As the knowledge about aspects of psychical research and related areas expanded, so did the function of the SPR, from a mainly investigative to an educational body. Even in its earliest days the Society began creating a psychical research library and an archive of original documents, now housed both at its offices in London and at Cambridge University Library, which are continuously maintained and updated. The Society’s own publications, its Journal and occasional Proceedings, have been appearing since the 1880s. In them one can find a wealth of wide-ranging material relating to investigations and experiments past and present, as well as theoretical studies and papers discussing the relationship between psychical research and fields such as psychology, philosophy, physics, medicine, evolutionary biology, social sciences. One of the Society’s major recent projects was to have all its publications and the classics of psychical research made available online, together with an Abstracts Catalogue, in which related abstracts are arranged in themed collections.

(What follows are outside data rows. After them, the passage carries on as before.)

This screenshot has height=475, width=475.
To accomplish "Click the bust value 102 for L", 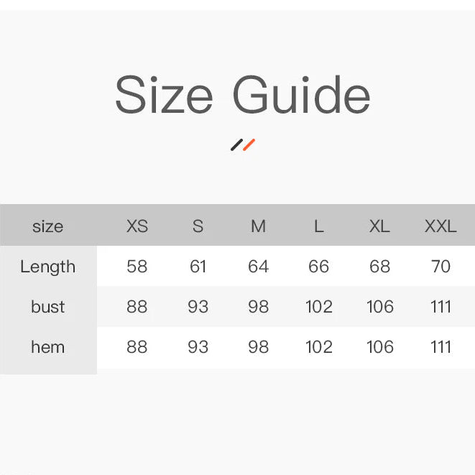I will [x=318, y=307].
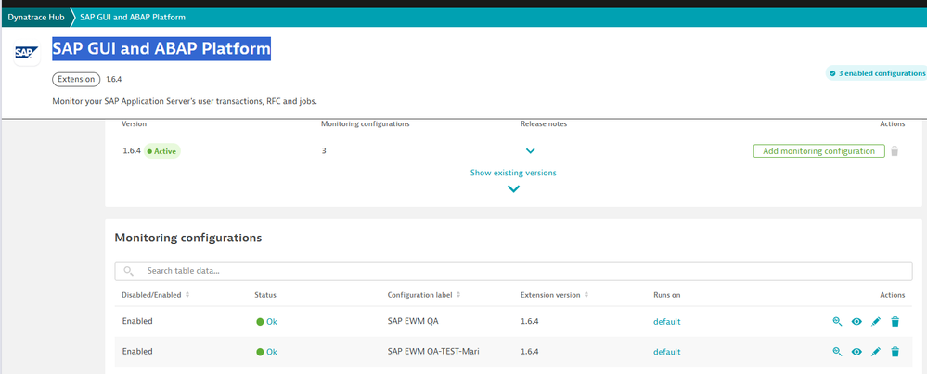927x374 pixels.
Task: Click the 3 enabled configurations badge
Action: point(877,73)
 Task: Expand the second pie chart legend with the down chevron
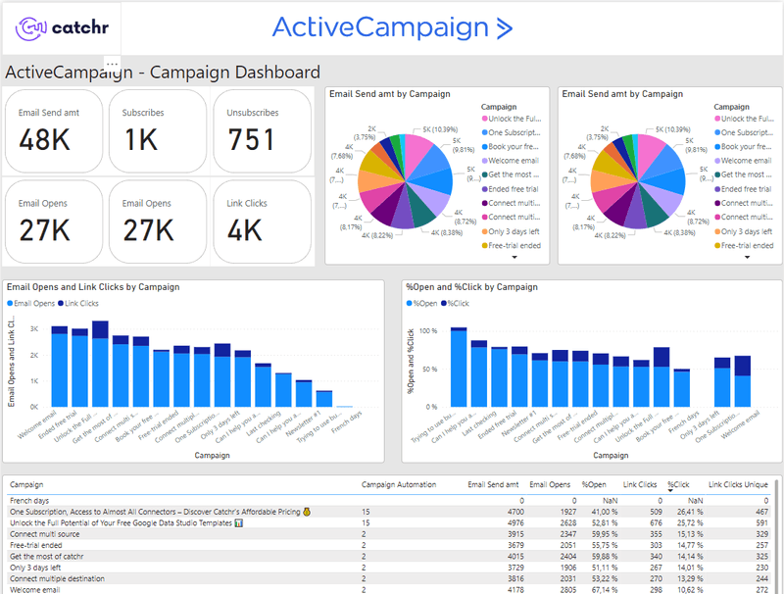click(748, 257)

Today, apart from its educational activities, the SPR continues to promote and support the main areas of psychical research: spontaneous phenomena, mediumship, and experimental work. Now that parapsychology has become an academic subject, with postgraduate courses offered at a number of universities, many of these projects are carried out as part of university research. However, the function of the Society is still very much to bring together independent individuals with many different approaches and views but sharing a passion for the subject, so that findings and ideas can be shared, evaluated and disseminated (see Research).

 Zofia Weaver

References and Bibliography

Beloff, J. (1993) Parapsychology: A Concise History. London: The Athlone Press.

Broughton, R. (1992) Parapsychology: The Controversial Science. London: Rider.

Gauld, A. (1968) The Founders of Psychical Research. London: Routledge & Kegan Paul.

Haynes, Renée (1982) The Society for Psychical Research 1882-1982: A History. London: MacDonald & Co.

Salter, W.H. (1948) The Society for Psychical Research: An Outline of its History. SPR Booklet.